The judge lifted the injunction after the government provided those assurances. However, Rogozin’s announcement yesterday rendered the decision moot.

ULA issued a statement yesterday saying it was unaware of any restrictions on the export of the engines.

“We are hopeful that our two nations will engage in productive conversations over the coming months that will resolve the matter quickly,” the company wrote in the statement. “ULA and our Department of Defense customers have always prepared contingency plans in the event of a supply disruption. ULA has two launch vehicles that can support all of customers’ needs.

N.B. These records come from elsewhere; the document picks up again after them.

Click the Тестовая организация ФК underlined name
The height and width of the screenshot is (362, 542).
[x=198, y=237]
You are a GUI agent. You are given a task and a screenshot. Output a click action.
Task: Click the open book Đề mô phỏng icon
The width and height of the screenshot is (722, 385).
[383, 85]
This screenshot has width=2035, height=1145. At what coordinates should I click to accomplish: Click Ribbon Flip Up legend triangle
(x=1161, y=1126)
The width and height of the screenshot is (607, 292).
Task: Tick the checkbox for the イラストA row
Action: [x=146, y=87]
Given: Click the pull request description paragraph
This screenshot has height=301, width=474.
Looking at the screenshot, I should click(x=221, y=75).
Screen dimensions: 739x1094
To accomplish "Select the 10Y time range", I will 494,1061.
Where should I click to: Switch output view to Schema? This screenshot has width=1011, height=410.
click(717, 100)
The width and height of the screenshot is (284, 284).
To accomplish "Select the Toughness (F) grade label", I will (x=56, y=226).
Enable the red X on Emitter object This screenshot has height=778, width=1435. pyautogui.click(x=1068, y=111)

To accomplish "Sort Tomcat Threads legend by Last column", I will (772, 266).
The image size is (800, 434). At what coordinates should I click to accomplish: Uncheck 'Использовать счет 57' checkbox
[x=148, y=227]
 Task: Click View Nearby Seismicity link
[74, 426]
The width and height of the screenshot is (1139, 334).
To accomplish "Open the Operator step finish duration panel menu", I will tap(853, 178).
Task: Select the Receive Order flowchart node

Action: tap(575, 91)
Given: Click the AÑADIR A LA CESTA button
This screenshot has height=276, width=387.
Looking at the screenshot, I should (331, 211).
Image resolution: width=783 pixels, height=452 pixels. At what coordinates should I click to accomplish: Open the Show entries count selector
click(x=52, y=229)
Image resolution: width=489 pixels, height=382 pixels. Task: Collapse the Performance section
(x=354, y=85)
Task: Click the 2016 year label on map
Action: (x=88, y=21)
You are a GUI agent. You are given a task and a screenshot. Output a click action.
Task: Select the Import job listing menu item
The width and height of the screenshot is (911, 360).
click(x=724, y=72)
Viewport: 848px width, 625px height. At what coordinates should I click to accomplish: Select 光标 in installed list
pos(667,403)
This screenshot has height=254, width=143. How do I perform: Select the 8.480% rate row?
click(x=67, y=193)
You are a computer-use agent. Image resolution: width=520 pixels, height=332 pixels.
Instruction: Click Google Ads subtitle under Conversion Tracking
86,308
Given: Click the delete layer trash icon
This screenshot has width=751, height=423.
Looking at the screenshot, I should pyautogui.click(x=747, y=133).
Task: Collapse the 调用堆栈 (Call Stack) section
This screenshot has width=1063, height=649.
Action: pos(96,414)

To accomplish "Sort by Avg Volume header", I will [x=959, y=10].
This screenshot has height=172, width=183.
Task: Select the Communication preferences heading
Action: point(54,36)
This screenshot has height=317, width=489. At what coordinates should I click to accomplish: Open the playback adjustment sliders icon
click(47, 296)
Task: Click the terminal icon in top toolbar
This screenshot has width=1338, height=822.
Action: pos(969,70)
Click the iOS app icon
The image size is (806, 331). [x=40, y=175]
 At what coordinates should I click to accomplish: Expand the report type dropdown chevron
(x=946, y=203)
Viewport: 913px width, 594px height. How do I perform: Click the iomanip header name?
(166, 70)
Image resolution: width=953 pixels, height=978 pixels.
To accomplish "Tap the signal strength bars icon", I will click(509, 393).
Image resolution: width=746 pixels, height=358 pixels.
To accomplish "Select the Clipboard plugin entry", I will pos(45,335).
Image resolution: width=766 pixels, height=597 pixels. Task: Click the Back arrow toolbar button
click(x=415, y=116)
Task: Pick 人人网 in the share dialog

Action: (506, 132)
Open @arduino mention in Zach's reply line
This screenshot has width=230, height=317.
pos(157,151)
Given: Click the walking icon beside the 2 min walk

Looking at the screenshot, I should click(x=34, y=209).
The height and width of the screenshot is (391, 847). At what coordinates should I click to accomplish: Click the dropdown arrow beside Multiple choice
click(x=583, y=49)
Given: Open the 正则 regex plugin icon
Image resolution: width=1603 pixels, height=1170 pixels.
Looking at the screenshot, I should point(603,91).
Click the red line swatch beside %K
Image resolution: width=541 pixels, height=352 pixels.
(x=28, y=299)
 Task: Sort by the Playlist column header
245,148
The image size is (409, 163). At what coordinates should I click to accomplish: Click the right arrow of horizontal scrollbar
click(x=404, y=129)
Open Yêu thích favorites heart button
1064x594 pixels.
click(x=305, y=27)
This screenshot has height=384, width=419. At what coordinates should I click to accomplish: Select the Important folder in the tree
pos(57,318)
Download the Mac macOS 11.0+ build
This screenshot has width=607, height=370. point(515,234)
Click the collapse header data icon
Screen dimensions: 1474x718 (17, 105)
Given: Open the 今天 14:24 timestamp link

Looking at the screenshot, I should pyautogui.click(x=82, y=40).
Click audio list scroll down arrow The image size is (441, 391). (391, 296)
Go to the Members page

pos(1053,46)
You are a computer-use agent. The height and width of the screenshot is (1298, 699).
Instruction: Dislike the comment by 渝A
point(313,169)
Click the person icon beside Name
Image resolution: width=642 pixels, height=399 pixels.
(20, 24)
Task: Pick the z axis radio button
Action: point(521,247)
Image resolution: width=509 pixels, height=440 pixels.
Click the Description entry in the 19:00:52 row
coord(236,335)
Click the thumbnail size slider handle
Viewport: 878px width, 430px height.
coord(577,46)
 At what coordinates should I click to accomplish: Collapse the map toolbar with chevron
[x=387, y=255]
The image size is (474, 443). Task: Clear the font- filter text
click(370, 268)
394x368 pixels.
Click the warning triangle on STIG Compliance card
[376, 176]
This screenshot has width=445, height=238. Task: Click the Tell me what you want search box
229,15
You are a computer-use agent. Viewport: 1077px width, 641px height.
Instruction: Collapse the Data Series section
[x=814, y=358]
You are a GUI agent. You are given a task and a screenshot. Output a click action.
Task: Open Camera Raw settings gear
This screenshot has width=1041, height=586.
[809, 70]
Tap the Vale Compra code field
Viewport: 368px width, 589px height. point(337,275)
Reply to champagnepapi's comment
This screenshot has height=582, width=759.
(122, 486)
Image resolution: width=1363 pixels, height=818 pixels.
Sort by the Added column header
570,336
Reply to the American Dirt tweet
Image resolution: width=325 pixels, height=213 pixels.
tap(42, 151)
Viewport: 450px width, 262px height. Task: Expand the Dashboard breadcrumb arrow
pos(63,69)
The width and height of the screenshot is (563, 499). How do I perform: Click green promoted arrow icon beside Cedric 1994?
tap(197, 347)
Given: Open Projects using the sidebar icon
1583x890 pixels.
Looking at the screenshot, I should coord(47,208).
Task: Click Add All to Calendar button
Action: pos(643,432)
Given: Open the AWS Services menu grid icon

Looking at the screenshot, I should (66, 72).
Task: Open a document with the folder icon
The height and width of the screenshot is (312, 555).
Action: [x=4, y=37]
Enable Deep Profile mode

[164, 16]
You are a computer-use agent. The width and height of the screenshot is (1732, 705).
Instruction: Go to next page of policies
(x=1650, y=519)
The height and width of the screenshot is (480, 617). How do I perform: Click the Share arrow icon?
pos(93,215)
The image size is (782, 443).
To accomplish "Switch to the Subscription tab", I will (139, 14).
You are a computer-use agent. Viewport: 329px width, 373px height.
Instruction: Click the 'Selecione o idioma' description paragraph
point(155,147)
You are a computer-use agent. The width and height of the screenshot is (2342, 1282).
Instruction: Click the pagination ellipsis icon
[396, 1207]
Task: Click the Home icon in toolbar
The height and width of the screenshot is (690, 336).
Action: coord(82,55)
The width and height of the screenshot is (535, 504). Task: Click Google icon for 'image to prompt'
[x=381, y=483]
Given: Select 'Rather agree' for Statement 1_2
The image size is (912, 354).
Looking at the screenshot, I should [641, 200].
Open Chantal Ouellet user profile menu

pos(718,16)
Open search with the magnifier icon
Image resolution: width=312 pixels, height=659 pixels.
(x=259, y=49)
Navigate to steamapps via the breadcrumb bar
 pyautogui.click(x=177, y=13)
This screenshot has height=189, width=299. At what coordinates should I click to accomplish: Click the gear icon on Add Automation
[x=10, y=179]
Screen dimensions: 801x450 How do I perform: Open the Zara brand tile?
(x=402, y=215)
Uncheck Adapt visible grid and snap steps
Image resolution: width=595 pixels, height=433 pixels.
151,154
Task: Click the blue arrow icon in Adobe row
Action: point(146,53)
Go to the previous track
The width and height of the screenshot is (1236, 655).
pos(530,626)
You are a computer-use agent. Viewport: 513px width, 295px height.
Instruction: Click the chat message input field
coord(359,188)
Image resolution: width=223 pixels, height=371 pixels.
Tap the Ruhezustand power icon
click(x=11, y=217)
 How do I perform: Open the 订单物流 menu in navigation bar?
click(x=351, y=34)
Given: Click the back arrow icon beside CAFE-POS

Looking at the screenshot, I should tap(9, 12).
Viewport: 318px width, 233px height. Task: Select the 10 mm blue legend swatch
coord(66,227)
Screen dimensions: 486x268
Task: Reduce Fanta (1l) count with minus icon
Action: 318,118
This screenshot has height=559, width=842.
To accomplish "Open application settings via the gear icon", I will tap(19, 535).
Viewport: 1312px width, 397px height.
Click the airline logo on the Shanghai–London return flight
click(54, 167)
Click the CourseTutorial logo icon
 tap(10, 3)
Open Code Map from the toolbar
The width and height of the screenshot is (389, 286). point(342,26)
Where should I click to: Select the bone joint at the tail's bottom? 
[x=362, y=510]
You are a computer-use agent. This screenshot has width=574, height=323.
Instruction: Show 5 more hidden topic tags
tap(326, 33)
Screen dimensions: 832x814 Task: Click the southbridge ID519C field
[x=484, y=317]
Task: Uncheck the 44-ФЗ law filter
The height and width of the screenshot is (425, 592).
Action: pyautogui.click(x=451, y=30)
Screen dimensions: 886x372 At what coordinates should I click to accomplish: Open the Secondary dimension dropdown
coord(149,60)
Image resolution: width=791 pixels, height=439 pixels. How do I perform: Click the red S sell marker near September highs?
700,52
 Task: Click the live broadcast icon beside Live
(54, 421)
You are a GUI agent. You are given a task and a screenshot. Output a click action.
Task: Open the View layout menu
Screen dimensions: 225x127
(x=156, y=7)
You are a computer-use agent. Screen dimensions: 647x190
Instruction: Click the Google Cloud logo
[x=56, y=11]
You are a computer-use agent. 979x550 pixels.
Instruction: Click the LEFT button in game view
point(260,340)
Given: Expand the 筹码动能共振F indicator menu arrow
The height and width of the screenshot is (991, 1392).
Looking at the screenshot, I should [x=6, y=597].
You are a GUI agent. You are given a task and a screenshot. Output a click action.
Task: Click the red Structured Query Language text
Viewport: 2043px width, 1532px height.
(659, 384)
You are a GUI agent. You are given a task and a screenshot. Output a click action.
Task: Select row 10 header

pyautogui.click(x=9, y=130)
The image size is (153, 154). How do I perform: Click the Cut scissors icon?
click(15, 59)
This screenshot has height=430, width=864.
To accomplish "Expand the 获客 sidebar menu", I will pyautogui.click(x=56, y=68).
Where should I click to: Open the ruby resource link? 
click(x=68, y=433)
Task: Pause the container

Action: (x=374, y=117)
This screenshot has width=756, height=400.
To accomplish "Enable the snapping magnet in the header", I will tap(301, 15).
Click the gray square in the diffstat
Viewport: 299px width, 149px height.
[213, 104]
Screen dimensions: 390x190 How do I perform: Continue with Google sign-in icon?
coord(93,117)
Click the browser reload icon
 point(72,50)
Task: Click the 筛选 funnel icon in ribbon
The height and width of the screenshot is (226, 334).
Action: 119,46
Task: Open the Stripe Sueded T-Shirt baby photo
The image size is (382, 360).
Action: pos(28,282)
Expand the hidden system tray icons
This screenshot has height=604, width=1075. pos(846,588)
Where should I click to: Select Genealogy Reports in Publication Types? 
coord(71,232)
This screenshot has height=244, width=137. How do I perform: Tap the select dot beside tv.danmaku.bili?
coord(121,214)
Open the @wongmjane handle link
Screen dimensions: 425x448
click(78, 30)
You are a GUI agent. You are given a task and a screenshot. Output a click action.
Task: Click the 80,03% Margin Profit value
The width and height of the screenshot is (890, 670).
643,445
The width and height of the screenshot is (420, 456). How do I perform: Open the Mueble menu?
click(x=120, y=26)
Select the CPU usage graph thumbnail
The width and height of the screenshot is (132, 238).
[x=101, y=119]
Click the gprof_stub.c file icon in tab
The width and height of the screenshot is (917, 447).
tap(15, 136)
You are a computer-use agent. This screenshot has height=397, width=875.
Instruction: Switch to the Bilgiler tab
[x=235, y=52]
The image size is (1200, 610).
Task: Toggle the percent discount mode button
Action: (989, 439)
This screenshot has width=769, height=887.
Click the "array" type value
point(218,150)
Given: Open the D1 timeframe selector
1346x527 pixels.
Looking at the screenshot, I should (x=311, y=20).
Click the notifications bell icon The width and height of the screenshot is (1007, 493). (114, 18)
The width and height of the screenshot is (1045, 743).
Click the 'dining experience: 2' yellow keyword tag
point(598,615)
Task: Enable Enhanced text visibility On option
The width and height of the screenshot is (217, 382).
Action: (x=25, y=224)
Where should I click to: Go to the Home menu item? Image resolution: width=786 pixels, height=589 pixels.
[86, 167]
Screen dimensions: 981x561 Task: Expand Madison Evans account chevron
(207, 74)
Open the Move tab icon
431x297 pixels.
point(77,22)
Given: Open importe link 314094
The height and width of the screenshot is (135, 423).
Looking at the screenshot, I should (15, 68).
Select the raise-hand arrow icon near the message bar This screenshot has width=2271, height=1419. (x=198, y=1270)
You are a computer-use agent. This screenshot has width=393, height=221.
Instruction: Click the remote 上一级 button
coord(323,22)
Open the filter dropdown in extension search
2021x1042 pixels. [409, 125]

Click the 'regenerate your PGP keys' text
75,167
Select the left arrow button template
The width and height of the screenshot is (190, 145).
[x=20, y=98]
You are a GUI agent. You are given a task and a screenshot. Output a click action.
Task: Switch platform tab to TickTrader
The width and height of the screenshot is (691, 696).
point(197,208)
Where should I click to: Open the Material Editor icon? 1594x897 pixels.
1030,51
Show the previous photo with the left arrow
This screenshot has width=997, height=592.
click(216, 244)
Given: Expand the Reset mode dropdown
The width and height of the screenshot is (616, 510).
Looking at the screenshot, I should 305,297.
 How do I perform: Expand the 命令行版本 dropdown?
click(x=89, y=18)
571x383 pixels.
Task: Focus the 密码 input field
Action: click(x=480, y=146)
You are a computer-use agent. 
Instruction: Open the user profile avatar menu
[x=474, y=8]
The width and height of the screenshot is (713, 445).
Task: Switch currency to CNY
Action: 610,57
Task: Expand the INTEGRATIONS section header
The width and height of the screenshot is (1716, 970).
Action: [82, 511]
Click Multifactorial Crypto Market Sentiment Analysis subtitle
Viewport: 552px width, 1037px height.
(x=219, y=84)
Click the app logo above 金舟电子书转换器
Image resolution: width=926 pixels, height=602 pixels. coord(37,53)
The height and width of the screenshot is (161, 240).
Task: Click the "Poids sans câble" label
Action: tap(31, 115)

We also maintain a two-year inventory of engines to enable a smooth transition to our other rocket, Delta, which has all U.S.-produced rocket engines.”

ULA also blamed SpaceX for pushing the issue over the brink.

“If recent news reports are accurate, it affirms that SpaceX’s irresponsible actions have created unnecessary distractions, threatened U.S. military satellite operations, and undermined our future relationship with the International Space Station.”

ULA’s options for replacing the RD-180 engine are neither cheap nor fast. United Technologies has the right to produce RD-180 engines in the United States under license. However, officials have said such an effort could cost $1 billion and take five years, thus idling the Atlas V rocket for several years.